When JR Motorsports — which first competed in the Xfinity Series in 2005 — announced January 15 that it would field its first Cup entry and seek to qualify for the Daytona 500 with Justin Allgaier, Earnhardt vowed to be there when the garage first opened.
Watch for coverage Thursday and Friday of the bid by Dale Earnhardt Jr. and JR Motorsports to earn a starting spot in the Daytona 500
Fourteen hours after walking with his crew and the No. 40 car to the team's garage stall Wednesday morning, Earnhardt blended into the crowd on pit road and melted away after Allgaier missed securing a spot in the Daytona 500 by eight-hundredths of a second.
'I think he's a little gut-punched right now,' Kelley Earnhardt said about her brother Dale after qualifying.
One of nine non-chartered cars entered, there is no guarantee that Earnhardt's car will be on the grid for Sunday's Daytona 500.
#NASCAR … First-time Cup car owner @DaleJr walks with the No. 40 JR Motorsports car in the Cup garage at Daytona. pic.twitter.com/CJd57N5MJS
All is not lost. Allgaier gets another chance to make the 500 in Thursday's qualifying races.
About 45 minutes after Martin Truex Jr. and Jimmie Johnson secured the two qualifying spots for non-chartered cars and forced Allgaier to wait one more night to find out if he'll be in the 500, Dale Earnhardt Jr. provided an uplifting message on social media.
'Damn it woulda been nice to lock in tonight. But we get to come back tomorrow and race our way into the Daytona 500 in a dual. Living the dream.'
Nate Ryan,
Said Kelley about what the team faces: '(Thursday) just worries me because everything is not within our control.'
That's always the case at drafting tracks. A mistake a few rows ahead can lead to a crash that collects several cars behind. That could alter who makes this year's Daytona 500.
But as the third fastest of the nine non-chartered cars, Allgaier has multiple ways to make the Daytona 500. If he finishes highest among the non-chartered cars in his race, he's in the field. If Johnson or Martin Truex Jr. finishes highest among non-chartered cars in their qualifying race, Allgaier is in the Daytona 500.
Allgaier is scheduled to start 17th among 23 cars in the first qualifying race (7 p.m.
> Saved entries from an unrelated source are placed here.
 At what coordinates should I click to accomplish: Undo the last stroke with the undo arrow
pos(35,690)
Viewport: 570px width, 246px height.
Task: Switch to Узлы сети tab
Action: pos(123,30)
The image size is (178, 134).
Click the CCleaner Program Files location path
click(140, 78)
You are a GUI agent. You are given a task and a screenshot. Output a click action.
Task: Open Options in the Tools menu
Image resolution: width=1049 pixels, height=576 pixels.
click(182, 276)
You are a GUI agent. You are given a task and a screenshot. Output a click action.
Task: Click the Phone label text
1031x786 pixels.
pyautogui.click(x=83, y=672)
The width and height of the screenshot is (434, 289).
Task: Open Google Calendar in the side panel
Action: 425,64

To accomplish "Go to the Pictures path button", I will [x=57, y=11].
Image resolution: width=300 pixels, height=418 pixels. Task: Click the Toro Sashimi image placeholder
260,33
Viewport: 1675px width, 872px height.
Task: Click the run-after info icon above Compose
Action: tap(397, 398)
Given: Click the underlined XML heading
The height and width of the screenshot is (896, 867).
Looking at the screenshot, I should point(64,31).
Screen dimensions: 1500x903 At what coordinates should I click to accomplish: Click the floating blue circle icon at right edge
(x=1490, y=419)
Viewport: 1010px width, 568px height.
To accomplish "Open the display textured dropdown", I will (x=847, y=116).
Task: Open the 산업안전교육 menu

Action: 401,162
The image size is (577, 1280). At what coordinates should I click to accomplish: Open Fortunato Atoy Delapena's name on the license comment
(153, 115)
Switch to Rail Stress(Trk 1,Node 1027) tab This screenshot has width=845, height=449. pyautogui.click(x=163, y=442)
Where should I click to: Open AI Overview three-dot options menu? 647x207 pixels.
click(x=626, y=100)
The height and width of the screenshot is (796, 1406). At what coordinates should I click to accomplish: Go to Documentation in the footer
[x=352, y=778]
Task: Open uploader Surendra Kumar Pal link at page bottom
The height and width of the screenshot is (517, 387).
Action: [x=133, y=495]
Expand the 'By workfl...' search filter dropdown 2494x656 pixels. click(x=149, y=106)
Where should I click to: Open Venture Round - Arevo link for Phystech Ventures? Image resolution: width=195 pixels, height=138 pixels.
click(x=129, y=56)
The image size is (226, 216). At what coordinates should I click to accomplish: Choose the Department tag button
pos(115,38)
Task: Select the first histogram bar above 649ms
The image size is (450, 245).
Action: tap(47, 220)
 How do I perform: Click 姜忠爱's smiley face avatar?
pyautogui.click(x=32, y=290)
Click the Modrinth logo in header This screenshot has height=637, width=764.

ET Thursday on FS1). The other non-chartered cars in his race are: Truex (starting 12th), Helio Castroneves (20th), Chandler Smith (22nd) and JJ Yeley (23rd).
Still, Allgaier came within .08 seconds of not needing to worry about Thursday's qualifying races. Where does that difference come from over a 2.5-mile track?
'When I look at the (data), it almost looks like maybe we caught a bit of a headwind on the frontstretch, maybe kind of slowed us down,' Allgaier told NBC Sports.
Allgaier then began to look ahead.
'You can't hang your head about the effort today,' he said, 'because you've still got a chance to get it (Thursday).'
Wednesday's result gives Dale Earnhardt Jr. another day to relish — as a Cup car owner — all that is Daytona.
'Most car owner are not thinking that this could be the one and only time they do that,' Earnhardt told NBC Sports last week about his desire to be in the garage, on the qualifying grid and around the car and team as much as possible at Daytona.
'Just in case that we never get back to that situation or that opportunity to enter a Cup race, I want to make sure there wasn't anything about it that passed me by or I wasn't able to experience.
'I miss all of that. I miss that as a driver. Showing up at Daytona, how good is our car? I've been watching the guys put it together for three months.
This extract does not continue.